Changing the Face of Hunger ... published April 4, 2006 by W Publishing Group
An NYU economics prof writes about two tragedies: the existential lot of the world's poor; and the fact that after a half-century of Western aid totaling to $2.3 trillion, many millions of poor people still want for such life-saving materials as $4 mosquito nets. The author maintains that the failure of Western aid is largely a function of well-intentioned hubris. "Planners," he says, concoct grand schemes to fix the whole world all at once and thereby fail to understand and ameliorate the particular problems of specific people. Then, when Planners fail, they simply dream up new grandiose designs -- and fail again. Easterly prefers a piecemeal approach: that of "Searchers," who are constantly on the lookout for concrete, results-based solutions to local needs. The book's intentionally provocative and bombastic as one might expect from a writer who last year did a hatchet job on a book by one of the world's most renowned and respected poverty-fighting economists, Jeffery Sachs.
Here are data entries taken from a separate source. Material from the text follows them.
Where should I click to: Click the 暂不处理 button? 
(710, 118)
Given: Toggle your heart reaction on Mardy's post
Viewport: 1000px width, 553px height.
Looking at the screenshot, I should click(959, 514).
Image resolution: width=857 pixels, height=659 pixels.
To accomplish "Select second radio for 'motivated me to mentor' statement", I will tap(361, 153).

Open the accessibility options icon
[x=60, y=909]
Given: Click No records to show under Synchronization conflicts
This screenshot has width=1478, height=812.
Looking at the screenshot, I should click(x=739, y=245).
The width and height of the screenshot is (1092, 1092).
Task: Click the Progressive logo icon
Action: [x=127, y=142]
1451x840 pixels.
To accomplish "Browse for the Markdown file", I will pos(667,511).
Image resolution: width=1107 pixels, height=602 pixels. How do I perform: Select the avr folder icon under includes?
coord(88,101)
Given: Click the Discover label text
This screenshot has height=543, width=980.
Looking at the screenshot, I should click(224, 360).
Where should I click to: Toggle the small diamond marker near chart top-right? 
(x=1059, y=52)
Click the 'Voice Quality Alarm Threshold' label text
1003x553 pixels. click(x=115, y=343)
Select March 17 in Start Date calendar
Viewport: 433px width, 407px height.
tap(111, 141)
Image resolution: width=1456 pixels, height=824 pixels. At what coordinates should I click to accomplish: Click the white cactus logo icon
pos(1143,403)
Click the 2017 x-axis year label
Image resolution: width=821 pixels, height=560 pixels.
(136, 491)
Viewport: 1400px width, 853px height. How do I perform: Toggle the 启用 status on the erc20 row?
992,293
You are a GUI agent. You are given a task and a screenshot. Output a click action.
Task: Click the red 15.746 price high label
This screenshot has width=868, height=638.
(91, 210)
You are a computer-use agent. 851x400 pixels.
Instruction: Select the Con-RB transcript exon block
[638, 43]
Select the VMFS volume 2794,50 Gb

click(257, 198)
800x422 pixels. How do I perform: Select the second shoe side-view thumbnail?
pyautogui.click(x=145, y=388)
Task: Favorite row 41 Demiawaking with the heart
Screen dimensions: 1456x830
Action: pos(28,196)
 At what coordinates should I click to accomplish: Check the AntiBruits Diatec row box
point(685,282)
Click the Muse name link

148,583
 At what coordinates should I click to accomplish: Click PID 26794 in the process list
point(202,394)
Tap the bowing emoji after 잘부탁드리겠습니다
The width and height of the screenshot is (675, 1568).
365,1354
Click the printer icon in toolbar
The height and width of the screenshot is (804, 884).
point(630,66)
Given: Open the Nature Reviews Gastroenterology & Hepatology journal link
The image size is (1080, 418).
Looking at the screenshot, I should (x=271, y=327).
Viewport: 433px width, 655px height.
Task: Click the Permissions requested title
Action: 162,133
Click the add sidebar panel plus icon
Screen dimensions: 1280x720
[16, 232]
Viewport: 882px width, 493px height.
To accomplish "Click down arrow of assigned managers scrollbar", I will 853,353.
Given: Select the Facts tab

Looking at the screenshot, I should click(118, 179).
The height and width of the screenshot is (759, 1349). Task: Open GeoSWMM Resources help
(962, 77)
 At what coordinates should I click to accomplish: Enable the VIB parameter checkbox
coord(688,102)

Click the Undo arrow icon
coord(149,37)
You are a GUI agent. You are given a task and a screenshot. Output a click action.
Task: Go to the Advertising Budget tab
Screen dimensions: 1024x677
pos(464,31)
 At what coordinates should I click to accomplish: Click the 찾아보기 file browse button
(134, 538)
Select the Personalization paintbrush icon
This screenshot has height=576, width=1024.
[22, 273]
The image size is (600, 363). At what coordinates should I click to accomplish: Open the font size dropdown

The White Man's Burden ... published March 16, 2006 by The Penguin Press HC
The author of last fall's provocative and incisive avian flu tome The Monster at Our Door (which Davis has called a "spinoff" of Planet of Slums) says that potentially pandemic bird flu is but one byproduct of global slumification -- and that H5N1 is a harbinger of other catastrophic woes now incubating in vast slums gripped by squalor and misery so profound as to exceed most Americans' darkest imaginings. Says Davis,
There may be more than a quarter of a million slums on earth. The five great metropolises of South Asia (Karachi, Mumbai, Delhi, Kolkata and Dhaka) alone contain about 15,000 distinct slum communities with a total population of more than 20 million.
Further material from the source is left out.